I had been hoping to get to José Saramago’s Blindness this summer anyway, so it is mostly coincidence that leads me to be posting on it so soon after his death. It is easy to see why Blindness has become such an international success—it is convincingly and frighteningly apocalyptic, yet also far transparently allegorical than most apocalyptic narratives (none of the characters have names, for example, and there is little local specificity of any sort). Much of the novel has a feel of The Lord of the Flies with grownups. And perhaps this is why I’m surprised I like the novel so much: I didn’t really like Golding’s novel, nor do I generally care for allegory. Perhaps it is simply that I so easily am caught up in the terror of the possibility of going blind, which I am a little surprised more writers have not explored, at least in my reading experience.
When I read António Lobo Antunes earlier this summer, I recall running across a claim that Antunes and Saramago had a well-known rivalry within Portuguese literature, and a comparison of this novel with Knowledge of Hell suggests the general aesthetic grounds for disagreement. Antunes is a writer with a much stronger tie to place and the problems of modernity, whereas Saramago wants to address concepts of basic humanity (or inhumanity) in a universalizing lack of spatial or temporal context. Both have a tendency to the long sentence and surrealism, but enact them to different effects. With Antunes, the long sentences derive from the modernist representation of mind—even while the sentences are grammatically sound and are not stream-of-consciousness per se, they suggest a train of thought.
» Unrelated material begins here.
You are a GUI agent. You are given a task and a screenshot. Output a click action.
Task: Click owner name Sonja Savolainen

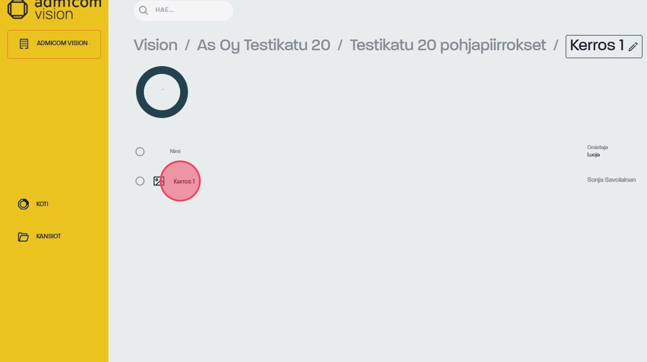point(611,180)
The same is true of the surrealism, which mostly results from Freudian dream-like conflations and displacements. In Saramago, by contrast, the long sentences are very often just a series of simple sentences spliced together, a neat formal representation of the way that dialogue gets semi-detached from distinct voices for these newly-blind people. Sentences frame particular conversations rather than moments within conversation. The surrealism is also much more that of horrible and degraded situations in gothic fiction: the inexplicable plague of blindness (a perfectly terrifying invention for this thought experiment), the descent into inhumane behavior it brings.
On the whole I am the kind of reader who prefers what Antunes does a little more, even though I think in this particular comparison Blindness holds together as a novel more convincingly than Knowledge of Hell. I think that someone could claim (and perhaps has claimed) that Saramago is basically trading in a watered-down (amongst other things, easier to read) modernism, but it might as easily be said that Antunes is a little too faithful to the Faulknerian model.